I am a geek because I want to be. It is how I define myself because of what the culture means today. It wasn’t that long ago nerd and geek were words used to hurt, I understand that. Things change though. They must because a geek used to be a carnival performer who performed disgusting acts. Words change. Cultures change. Being a geek is not an exclusive club. Trying to make it one is no better than what many geeks claim was done to them as a child. I don’t want to take anyone’s past, pain, or history away from them but holding onto it so you can claim some control over a word is an impossible task. There is no rule book. There is no standard. People define themselves and if they choose to define it as geek then all I can say is welcome. If the culture of geek is something new for you I can promise there are plenty of guides around who would love to spend a few minutes sharing what they love. There is no geek gatekeeper deciding who gets in and who doesn’t. Nor should there ever be.

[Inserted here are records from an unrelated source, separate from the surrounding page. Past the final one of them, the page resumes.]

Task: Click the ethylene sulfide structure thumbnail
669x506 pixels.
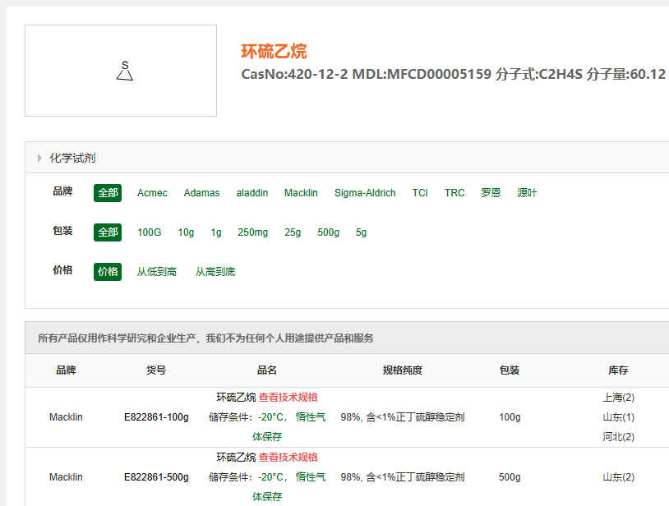Action: (x=121, y=71)
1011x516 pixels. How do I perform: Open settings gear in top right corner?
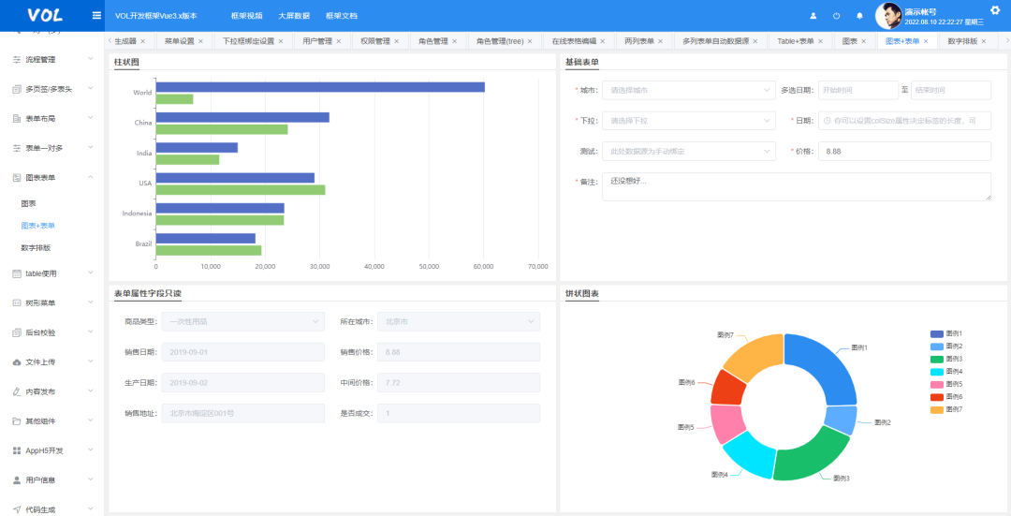tap(995, 9)
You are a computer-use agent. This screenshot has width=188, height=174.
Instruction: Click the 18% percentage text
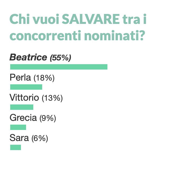(44, 78)
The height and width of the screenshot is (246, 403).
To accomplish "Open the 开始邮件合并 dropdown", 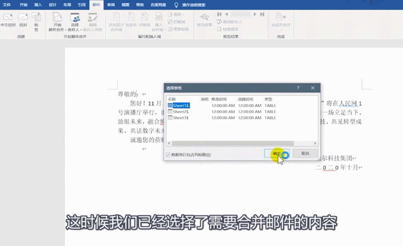I will coord(57,22).
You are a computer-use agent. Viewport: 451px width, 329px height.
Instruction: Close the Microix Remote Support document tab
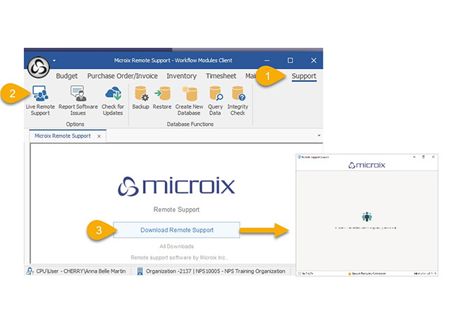99,136

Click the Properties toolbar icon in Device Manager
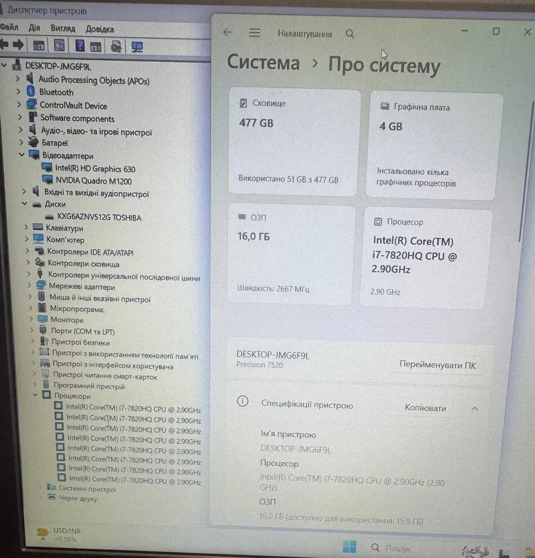tap(59, 45)
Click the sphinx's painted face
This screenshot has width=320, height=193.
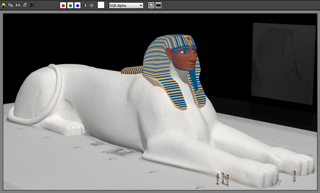tap(184, 58)
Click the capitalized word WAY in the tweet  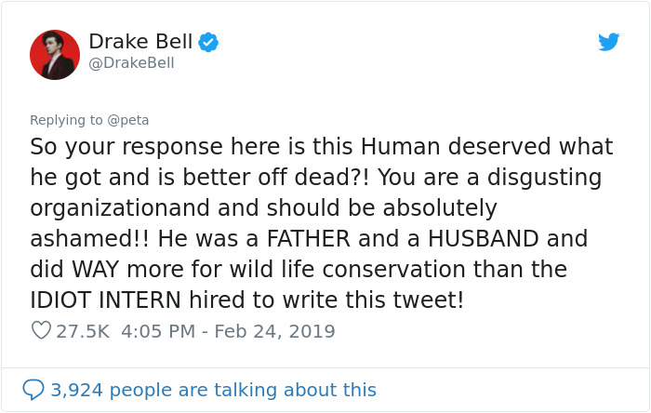click(x=95, y=270)
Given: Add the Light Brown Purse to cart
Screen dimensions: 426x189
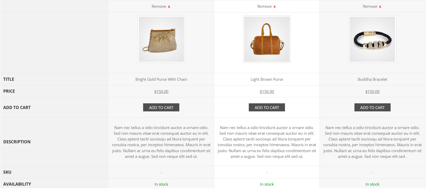Looking at the screenshot, I should pos(266,107).
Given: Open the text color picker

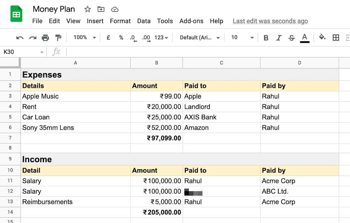Looking at the screenshot, I should point(305,38).
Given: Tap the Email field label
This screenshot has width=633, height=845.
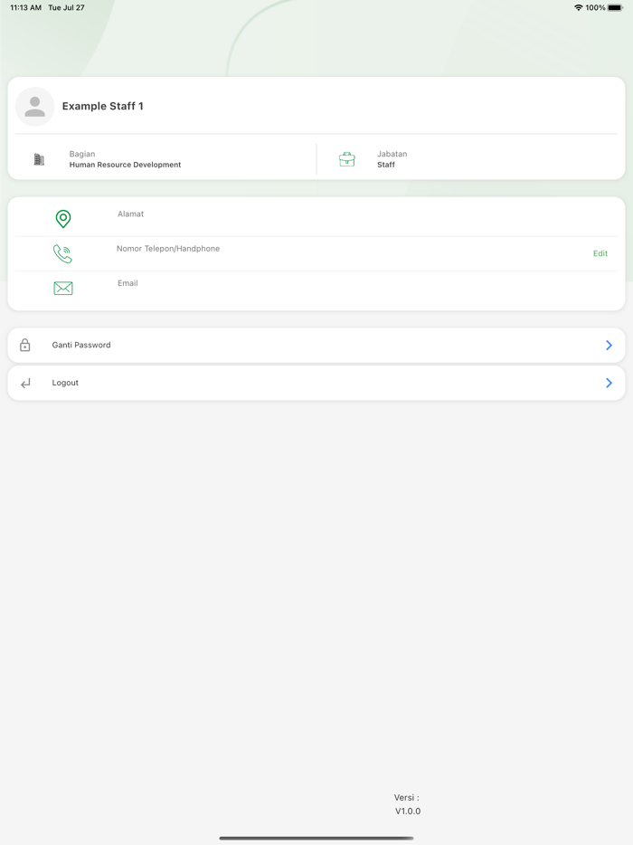Looking at the screenshot, I should 128,283.
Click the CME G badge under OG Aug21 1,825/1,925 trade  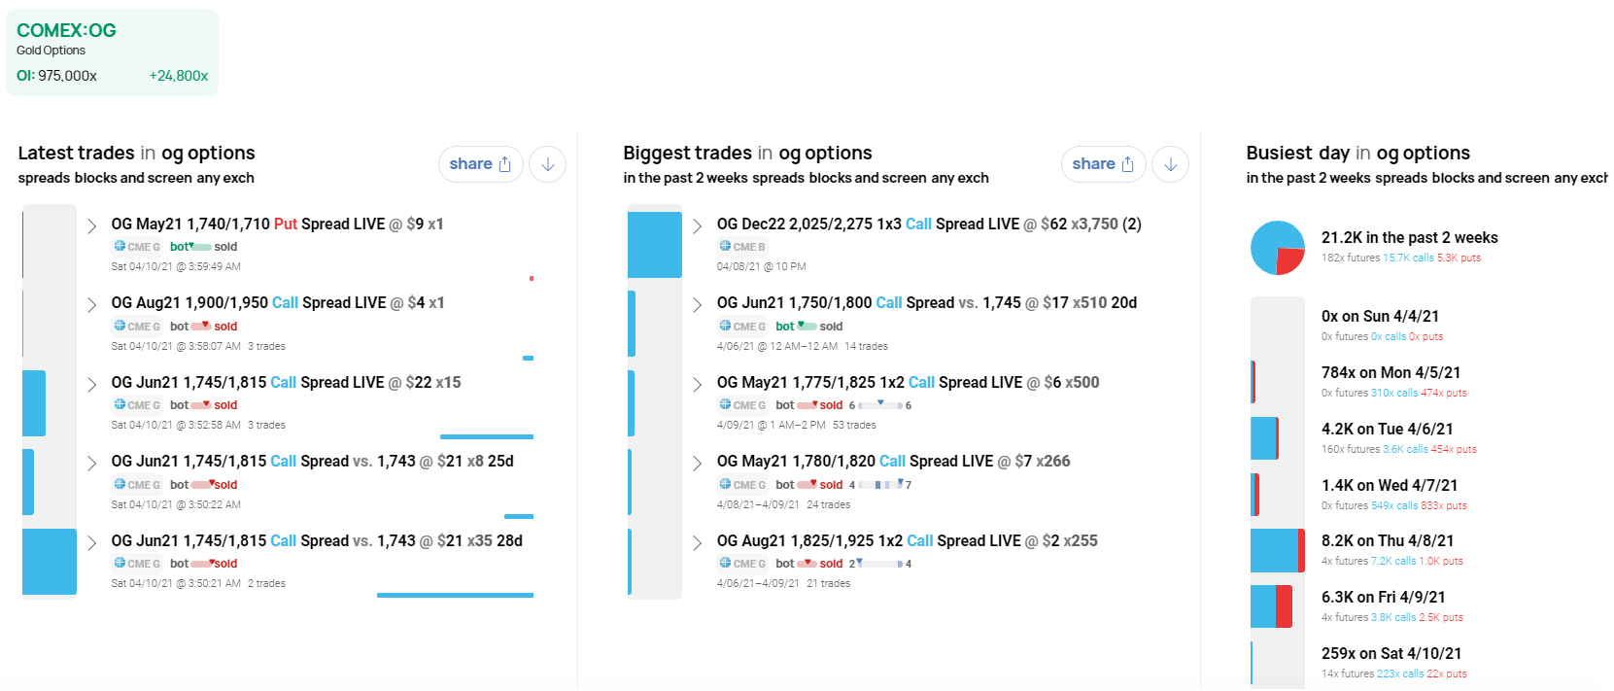tap(742, 564)
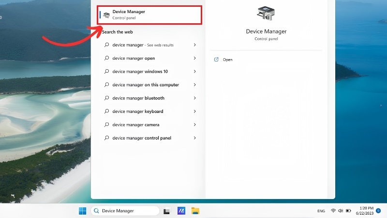This screenshot has height=218, width=387.
Task: Select 'device manager keyboard' web suggestion
Action: (x=150, y=111)
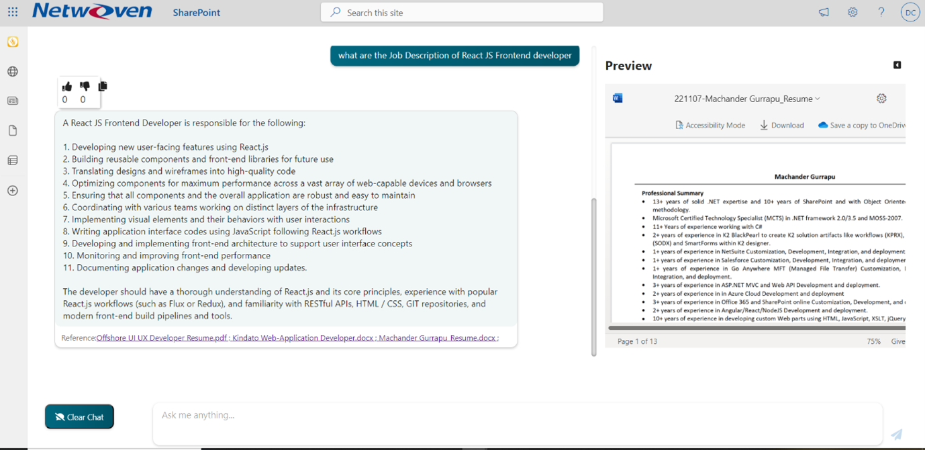Open the SharePoint settings gear icon

[853, 12]
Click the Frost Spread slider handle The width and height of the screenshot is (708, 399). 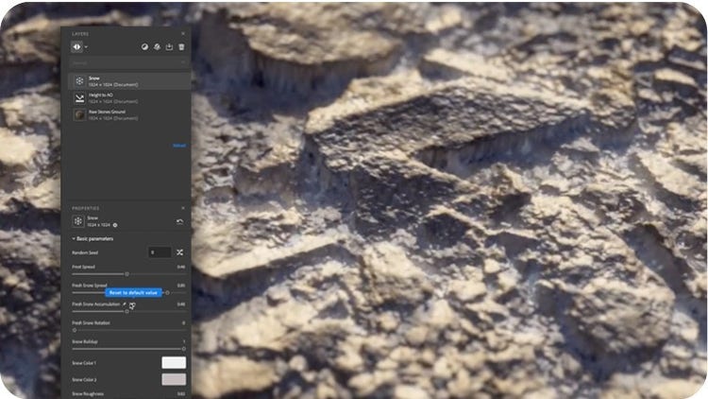[x=126, y=274]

Comics are my mythology. Science fiction and fantasy are my passion. I saw Star Wars in the theaters as a child over thirty times (I lost track after that). I am a life long sports fan. I can shoot a little round ball into a little round hoop. I happen to think I am a very pretty man (I stole this from Chistopher Titus). I am a geek but the word does not define me. I define me. I don’t choose my friends because they say they are geeks. I choose them because we connect. Sometimes that connection has nothing to do with what we like. I belong to a culture that calls itself geek. We are big, small, different colors. We are all beautiful. Sometimes that beauty happens to fall inside the bubble that society deems desirable. None of these things matter. I happen to think we spend way too much time on this planet building up walls to divide ourselves. You want to call yourself a geek no one can stop you. Nor should anyone want to. Time to stop fighting over this silly argument and start fighting about things that really matter. Like DC Comics blowing up their universe, that shit is epic.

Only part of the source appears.